:: Texto para leitura ::

Na contramão

A resolução 168 é inconstitucional e uma violação ao cidadão

Autores

19 de janeiro de 2005, 20h20

Às vésperas do Natal do ano passado, reservou o Contran (Conselho Nacional de Trânsito) um presente para os motoristas brasileiros. Seguindo os passos do Papai Noel, mas sem a observação do princípio da isonomia (já diz a música que o bom velhinho “não esquece de ninguém”), publicou a Resolução nº 168, em 22 de dezembro de 2004, obrigando os motoristas que tiraram Carteira Nacional de Habilitação antes da alteração da Lei decorrente da entrada em vigor do Código de Trânsito Nacional a realizar cursos de direção defensiva e de primeiros socorros, quando for a hora da renovação.

Agora, então, para renovar a CNH não basta ficar em três filas diferentes – do cadastro, do banco e da foto – e perder a manhã inteira de trabalho; deve ainda o motorista gastar mais tempo e dinheiro e fazer cursos oferecidos pelos Detrans ou pelos Centros de Formação de Condutores, a um custo estimado em R$ 50, no mínimo. O curso oferecido pode ser feito à distância (é o futuro chegando!), desde que se pague por ele, obviamente.

O texto da regra é o seguinte:

“Art. 6º, § 1º Por ocasião da renovação da CNH o condutor que ainda não tenha freqüentado o curso de Direção Defensiva e de Primeiros Socorros, deverá cumprir o previsto no item 4 do anexo II desta resolução”.

:::
:: Dados ::

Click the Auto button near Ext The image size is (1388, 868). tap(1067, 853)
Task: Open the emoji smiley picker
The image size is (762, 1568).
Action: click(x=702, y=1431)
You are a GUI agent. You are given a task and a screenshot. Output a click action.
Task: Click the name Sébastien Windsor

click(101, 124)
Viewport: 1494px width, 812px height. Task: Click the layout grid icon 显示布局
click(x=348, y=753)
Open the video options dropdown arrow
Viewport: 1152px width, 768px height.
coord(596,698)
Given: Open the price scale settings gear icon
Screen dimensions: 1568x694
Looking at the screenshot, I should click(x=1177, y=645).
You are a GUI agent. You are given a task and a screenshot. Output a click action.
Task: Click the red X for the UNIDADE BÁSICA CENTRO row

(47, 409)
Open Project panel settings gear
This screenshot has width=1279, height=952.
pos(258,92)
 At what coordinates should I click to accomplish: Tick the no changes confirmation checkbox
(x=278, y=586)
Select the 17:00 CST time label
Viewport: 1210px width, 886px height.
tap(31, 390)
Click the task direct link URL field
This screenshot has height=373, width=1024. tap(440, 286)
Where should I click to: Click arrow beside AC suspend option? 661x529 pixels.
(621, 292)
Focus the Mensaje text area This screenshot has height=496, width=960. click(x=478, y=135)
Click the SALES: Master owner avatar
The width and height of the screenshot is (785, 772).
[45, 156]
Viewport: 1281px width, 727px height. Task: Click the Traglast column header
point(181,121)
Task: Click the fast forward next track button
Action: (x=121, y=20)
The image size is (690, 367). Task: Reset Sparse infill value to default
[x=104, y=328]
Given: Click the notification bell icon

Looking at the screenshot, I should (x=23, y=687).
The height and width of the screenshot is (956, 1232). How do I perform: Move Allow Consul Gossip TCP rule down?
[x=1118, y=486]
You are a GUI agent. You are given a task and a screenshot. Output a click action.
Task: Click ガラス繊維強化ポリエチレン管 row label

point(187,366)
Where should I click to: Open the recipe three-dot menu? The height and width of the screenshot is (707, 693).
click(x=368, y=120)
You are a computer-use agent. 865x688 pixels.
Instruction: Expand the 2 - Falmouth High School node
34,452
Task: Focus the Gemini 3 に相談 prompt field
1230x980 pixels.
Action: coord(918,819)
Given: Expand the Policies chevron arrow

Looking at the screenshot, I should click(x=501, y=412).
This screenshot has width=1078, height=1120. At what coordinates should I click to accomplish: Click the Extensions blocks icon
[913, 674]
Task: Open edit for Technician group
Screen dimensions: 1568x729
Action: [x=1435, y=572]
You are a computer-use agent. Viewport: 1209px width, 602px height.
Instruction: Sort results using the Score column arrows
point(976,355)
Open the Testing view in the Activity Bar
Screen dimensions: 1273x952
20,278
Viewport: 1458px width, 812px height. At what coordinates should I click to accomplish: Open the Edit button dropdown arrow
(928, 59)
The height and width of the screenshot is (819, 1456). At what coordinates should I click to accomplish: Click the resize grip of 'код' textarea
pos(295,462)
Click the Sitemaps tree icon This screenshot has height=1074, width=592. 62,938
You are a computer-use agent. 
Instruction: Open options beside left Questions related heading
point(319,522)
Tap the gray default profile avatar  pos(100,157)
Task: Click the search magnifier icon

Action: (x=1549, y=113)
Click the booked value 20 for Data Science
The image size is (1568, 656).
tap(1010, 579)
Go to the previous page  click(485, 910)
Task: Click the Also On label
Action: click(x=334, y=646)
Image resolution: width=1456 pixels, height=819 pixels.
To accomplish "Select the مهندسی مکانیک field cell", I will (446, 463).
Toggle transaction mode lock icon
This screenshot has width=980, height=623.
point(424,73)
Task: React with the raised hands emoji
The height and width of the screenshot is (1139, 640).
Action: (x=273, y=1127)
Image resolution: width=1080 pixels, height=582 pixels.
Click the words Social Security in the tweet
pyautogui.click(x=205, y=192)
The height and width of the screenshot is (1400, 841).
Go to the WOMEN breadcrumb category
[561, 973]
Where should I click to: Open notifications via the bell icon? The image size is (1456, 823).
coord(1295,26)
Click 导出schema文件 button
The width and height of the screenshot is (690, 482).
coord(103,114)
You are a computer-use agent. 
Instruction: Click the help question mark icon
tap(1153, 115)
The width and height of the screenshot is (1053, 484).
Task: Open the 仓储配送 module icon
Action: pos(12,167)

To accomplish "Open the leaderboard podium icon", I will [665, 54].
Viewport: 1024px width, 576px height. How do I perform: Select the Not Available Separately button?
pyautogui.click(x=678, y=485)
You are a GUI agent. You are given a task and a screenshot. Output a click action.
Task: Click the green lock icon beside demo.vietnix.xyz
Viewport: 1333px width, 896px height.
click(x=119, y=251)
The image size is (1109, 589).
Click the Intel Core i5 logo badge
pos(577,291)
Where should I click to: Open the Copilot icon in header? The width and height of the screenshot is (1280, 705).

:::

**Instruções de trabalho**
1. Liste as filas que, segundo o texto sobre a Resolução nº 168 do Contran, o motorista precisa enfrentar para renovar a CNH.
2. Pegue o texto sobre a Resolução nº 168 do Contran e continue a escrita a partir do ponto em que ele termina.

**Respostas por tarefa**
1.
- Fila do cadastro
- Fila do banco
- Fila da foto

2.
Com efeito, no Anexo II, item 4, pode-se encontrar as minúcias do curso a ser ministrado, aliás, muito parecido com o curso de reciclagem dos motoristas infratores, este sim, necessário e constitucional. Aquele, no entanto, mostra-se completamente fora da realidade, pois além de ser aplicado para motoristas não infratores parece funcionar apenas como máquina arrecadadora de dinheiro e lesiva aos direitos constitucionais dos cidadãos.

Ora, salta aos olhos as inconstitucionalidades contidas na referida Resolução, reclamando pronta intervenção do Poder Judiciário, antes que se consolide a situação e a excrescência vire matéria intocável seja pelo “interesse público” que se falsifica, seja pelos interesses privados, isto é, daqueles que lucrarão com o presente natalino. Por primário, não precisa nenhum esforço para se perceber que a principal das violações diz respeito à ofensa aos princípios constitucionais da legalidade e razoabilidade.

Como é do conhecimento geral e primário, a Administração Pública é regida pelos princípios constantes no art. 37, caput, da Constituição da República: legalidade, impessoalidade, moralidade, publicidade e eficiência.

A legalidade, para a Administração Pública – também chamada de conformidade – determina que somente poderá ela fazer aquilo que estiver expressamente previsto em lei. O modo de agir da Administração Pública está atrelado “à lei em todos os momentos lógicos e temporais da própria atividade”. (1)

Não pode, então, impor aos administrados comportamentos não delineados em lei ou que não tenham guarida nos fundamentos do ordenamento jurídico. Por isto, não poderia editar dita Resolução, porque carente de embasamento legal.

Pois bem, segundo o Código de Trânsito Brasileiro, art. 12, X, compete ao Contran: “normatizar os procedimentos sobre a aprendizagem, habilitação, expedição de documentos de condutores, e registro e licenciamento de veículos”, ou seja, tem ele competência para normatizar os supracitados procedimentos, todos de acordo com o que rege o CTB. Não se pode, assim, ignorar as normas estabelecidas por ele.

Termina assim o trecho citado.